### Activity
Only lines that contain the word "Given" are to be returned from the data below.

*** Opening Information ***

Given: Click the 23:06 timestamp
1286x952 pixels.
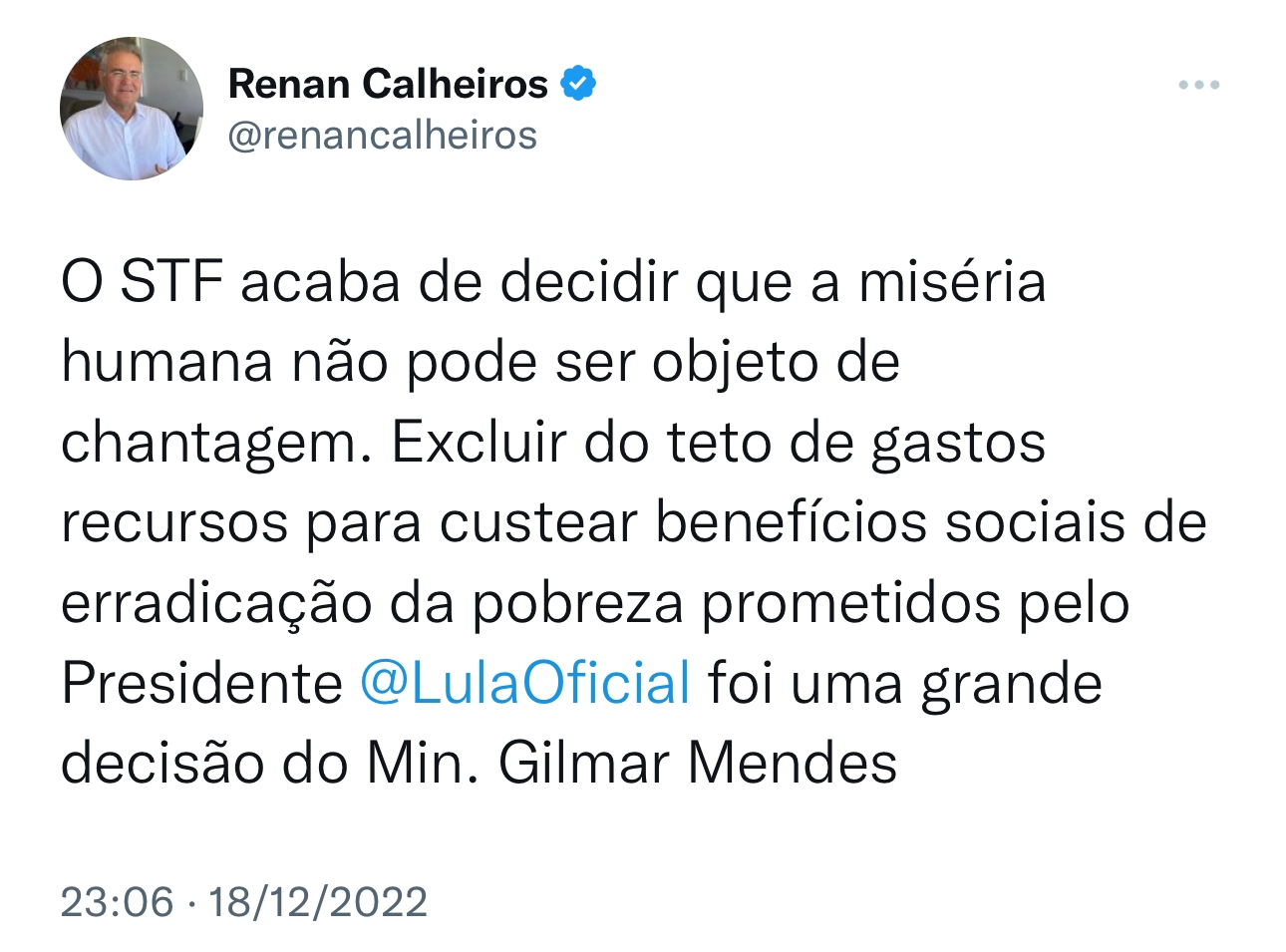Looking at the screenshot, I should (118, 902).
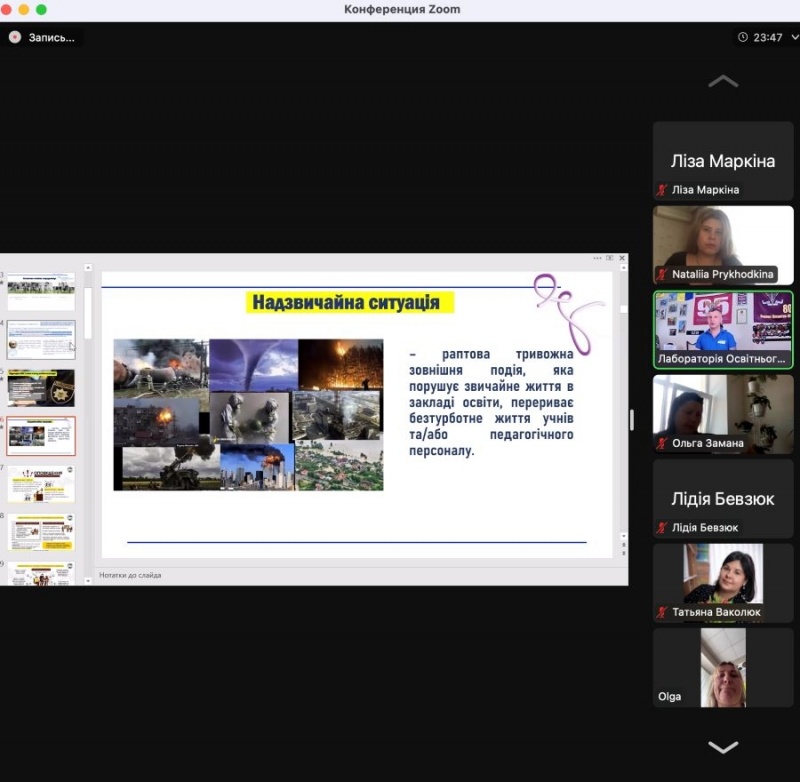Click muted microphone icon for Татьяна Ваколюк
This screenshot has height=782, width=800.
point(661,612)
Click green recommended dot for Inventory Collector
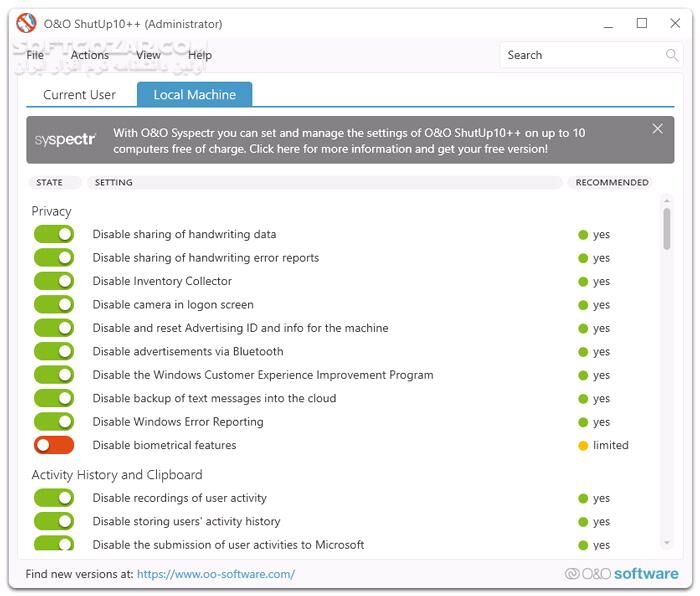 coord(583,282)
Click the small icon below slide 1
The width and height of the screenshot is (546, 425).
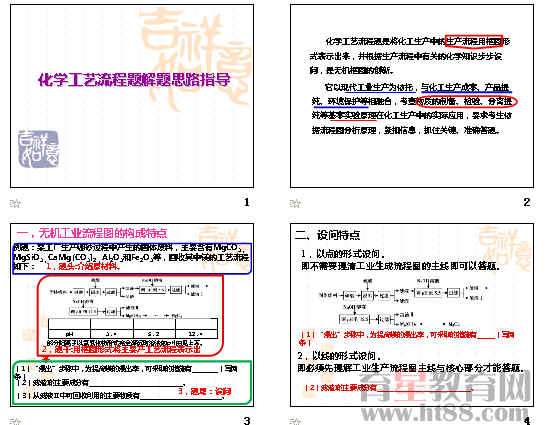[15, 203]
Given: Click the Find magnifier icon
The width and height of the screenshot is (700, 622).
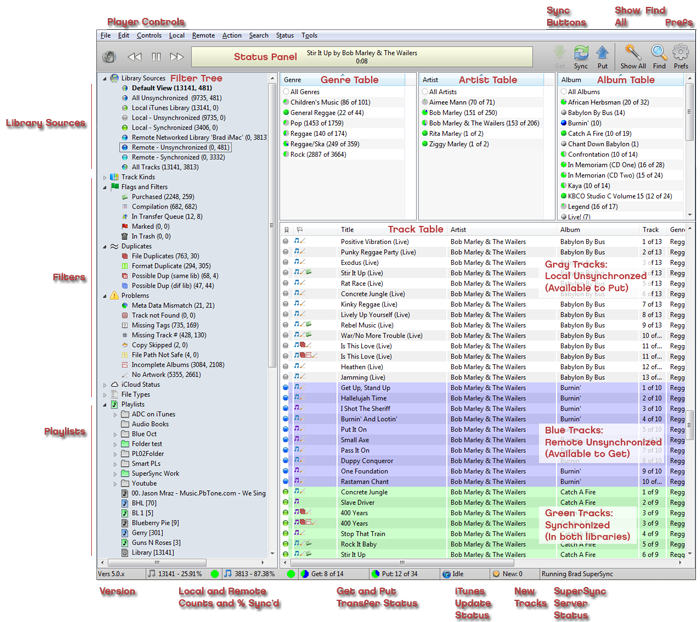Looking at the screenshot, I should click(659, 53).
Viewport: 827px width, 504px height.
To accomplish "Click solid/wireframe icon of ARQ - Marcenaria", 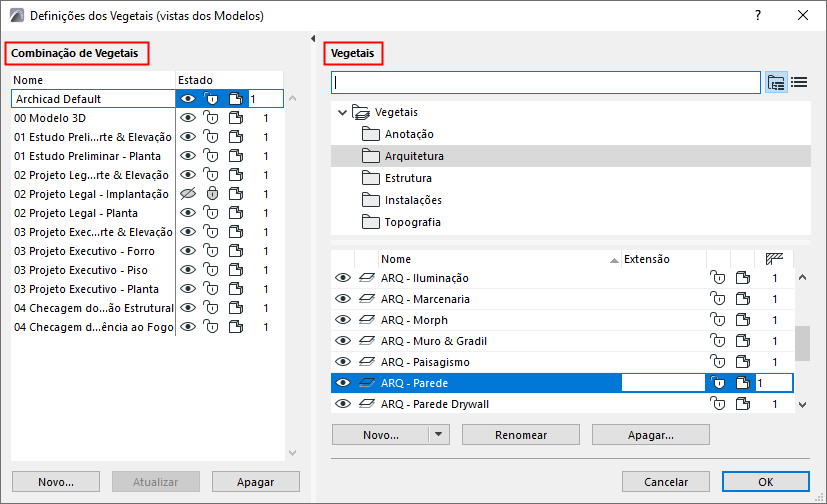I will (741, 299).
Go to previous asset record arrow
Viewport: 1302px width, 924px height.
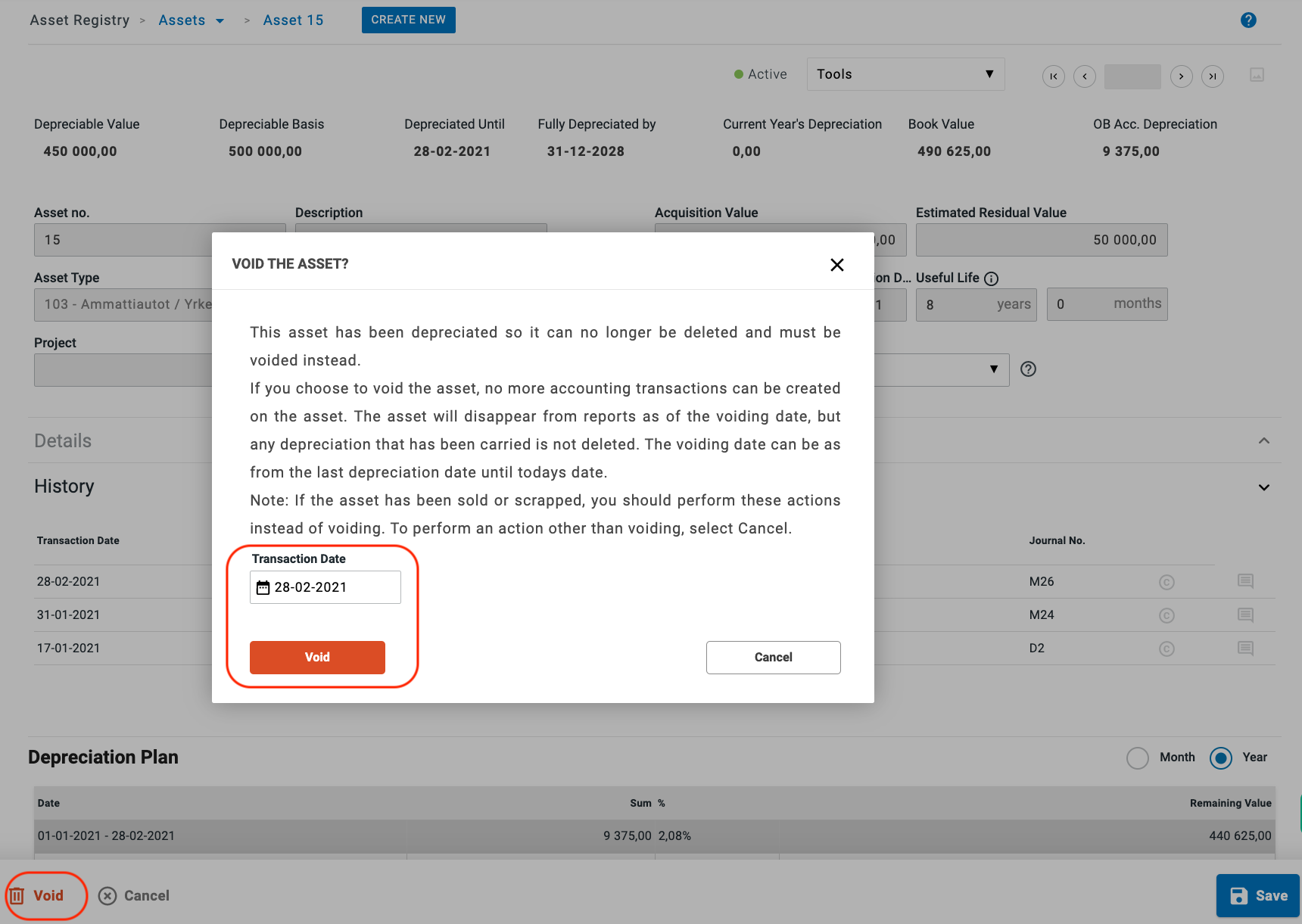pyautogui.click(x=1084, y=76)
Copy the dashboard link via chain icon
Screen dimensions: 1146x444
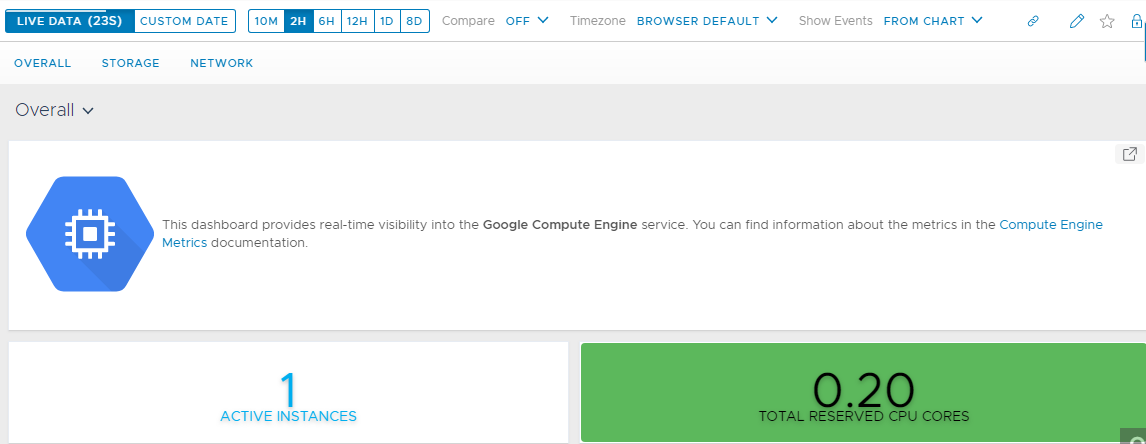click(1033, 21)
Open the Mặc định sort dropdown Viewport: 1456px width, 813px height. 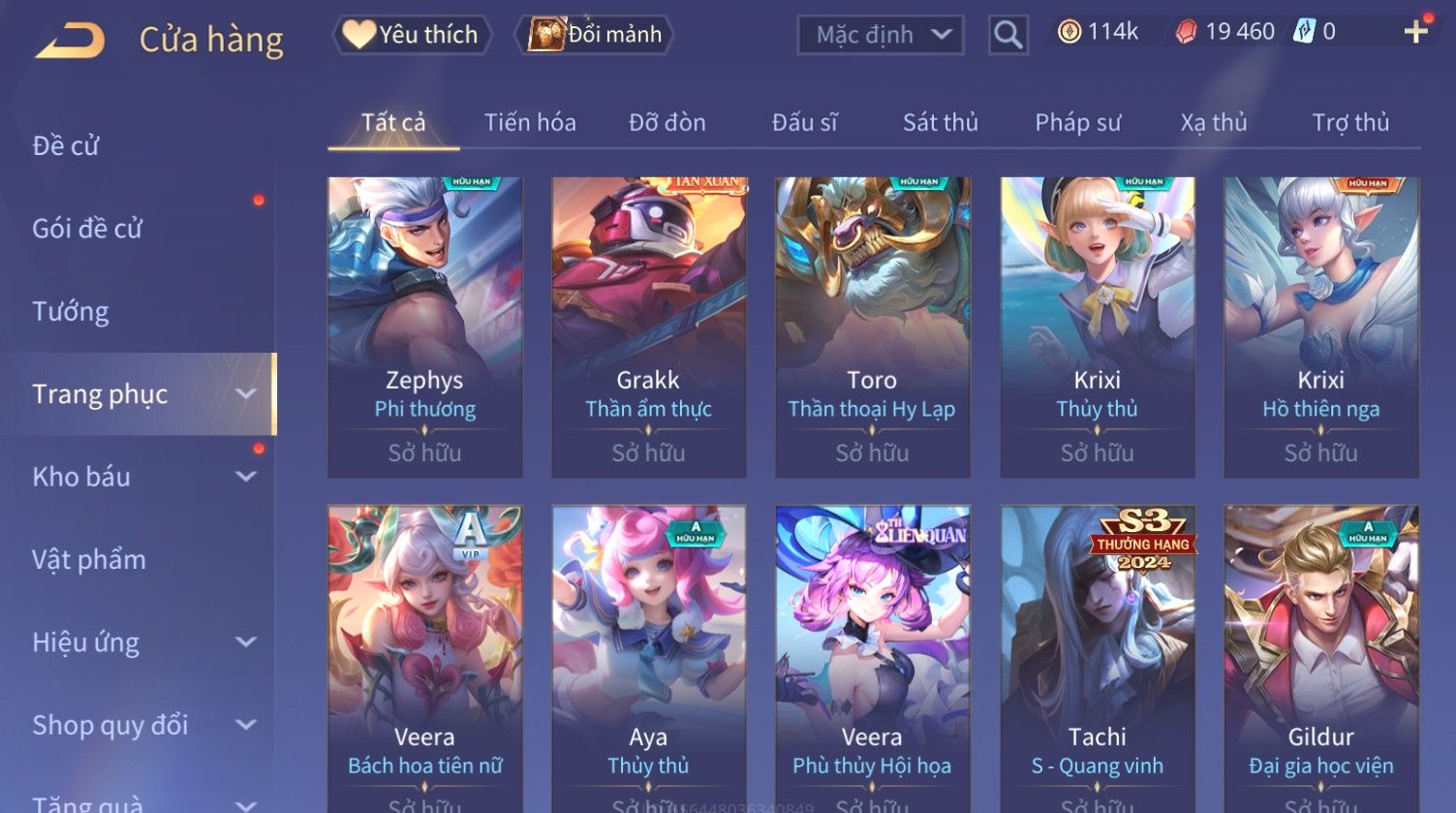[880, 35]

*** Closing Information ***

### Reply to the exercise
Given: Click the 23:06 timestamp
Given: Click the Find magnifier icon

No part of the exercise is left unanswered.